Diane Abbott yesterday defended her criticism of the Metropolitan Police following the shooting of gang member Chris Kaba, saying it was ‘problematic’ if a marksman was not even reprimanded, and there was a lack of accountability within the force.
Abbot, Labour MP for Hackney North and Stoke Newington firmly rejected calls for her to apologise for criticisms of the police following the death of Kaba, dead by marksman Martyn Blake in Streatham in September 2022 after a ‘hard stop’ of the car he was driving. Blake was cleared of murder by a jury earlier this week; it only emerged afterwards that Kaba was wanted in connection with an earlier nightclub shooting in Hackney, had a criminal record and gangland links. The car he was driving had been used in a shooting the previous day.
She said there was a ‘lack of accountability’ within the force: “If people aren’t willing to face the consequences and police aren’t even being reprimanded… this is problematic”. Kaba’s history of gang-related violence was “not a reason to put a bullet in his head”, adding that the police didn’t know who he was at the time of the shooting.
The MP was responding after Lord Stevens, the former Metropolitan Police commissioner criticised Abbot and others on the Labour left for denouncing police in the aftermath of the shooting. He told the Daily Telegraph: “I believe the liberal Left should apologise, now it has come out that his background included him having been involved in a shooting and chasing a man outside a night just days before his death. Let’s have an acceptance of what he was and what he did.”

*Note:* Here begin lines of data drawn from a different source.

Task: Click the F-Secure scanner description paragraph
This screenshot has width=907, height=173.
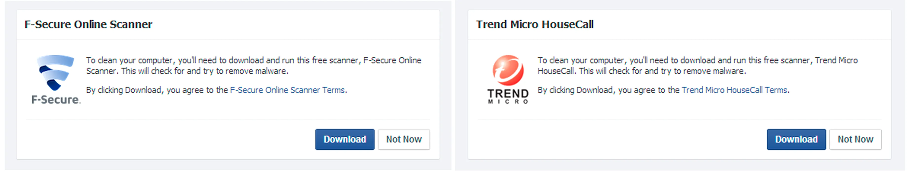Action: tap(254, 66)
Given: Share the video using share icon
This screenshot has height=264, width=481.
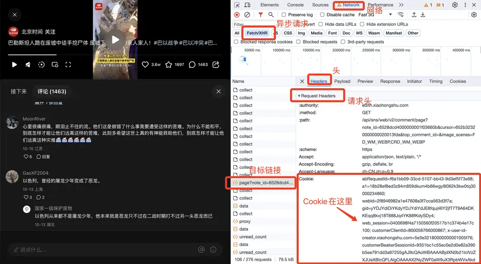Looking at the screenshot, I should coord(216,64).
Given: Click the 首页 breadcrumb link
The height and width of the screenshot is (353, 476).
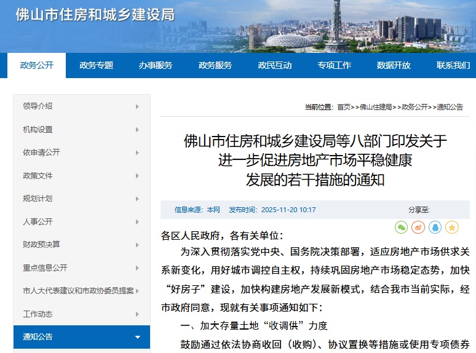Looking at the screenshot, I should (x=344, y=107).
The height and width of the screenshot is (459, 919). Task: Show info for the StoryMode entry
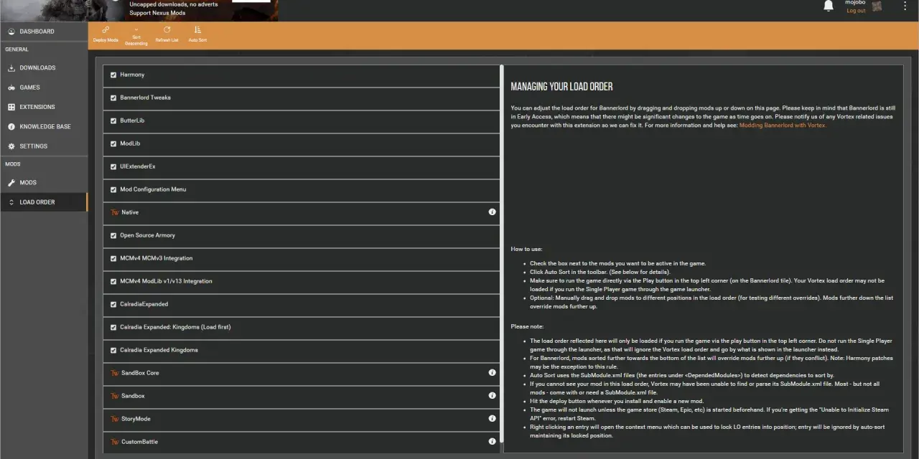[x=492, y=419]
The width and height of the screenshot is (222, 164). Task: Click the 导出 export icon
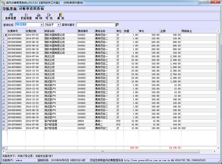coord(49,16)
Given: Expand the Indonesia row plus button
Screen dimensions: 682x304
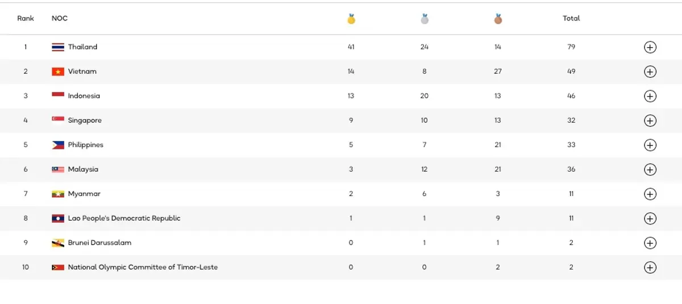Looking at the screenshot, I should coord(650,96).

Abbott was speaking at an online forum for Black History Month, in a conversation with journalist and academic Gary Younge.
She added: “Since the early 80s, there’s been a series of incidents where black people have died at the hands of police, [such as] Joy Gardner”. Gardner died of brain damage from asphyxiation in 1993, after police restrained her in her London home for deportation and bound her head with tape.
Abbott added: “The acquittal of the police officer that shot Chris Kaba shows that some things haven’t changed since I first joined politics.” She was the first black female MP when she was elected to Parliament in 1987.
“When I first ran for MP, I had bricks thrown at my window.” An Amnesty International poll in 2017 that showed she “received more abuse than any of the other female MPs.” “My emails are racist and violent.”
Abbott was also critical of Keir Starmer’s stance on reparation for slavery, which has become an issue at the current Commonwealth meeting “[He] should apologise for slavery and begin to talk about reparations”, despite his comments on “[looking] forward” and not having “very long endless discussions about reparations on the past”.
She added: “Keir’s mission is to drive the left out of the Labour party.” Asked by Younge why she stayed in the party despite this, and its role in being complicit with Israeli actions over Palestine, she said: “I’ve been in this party a long time.”
Abbott was suspended from the Labour Party in April last year, after writing a letter to the Observer that said Travellers, Jewish and Irish people do not face racism “all their lives”. She apologised on X shortly after the story and was reinstated this May before the election.
Abbott added: “The reality is, Keir Starmer has very little to offer working people. But I believe there’s a way forward, there always has been… you have to believe that working people will find a way through.” “We need mass movements supporting each other in the community.”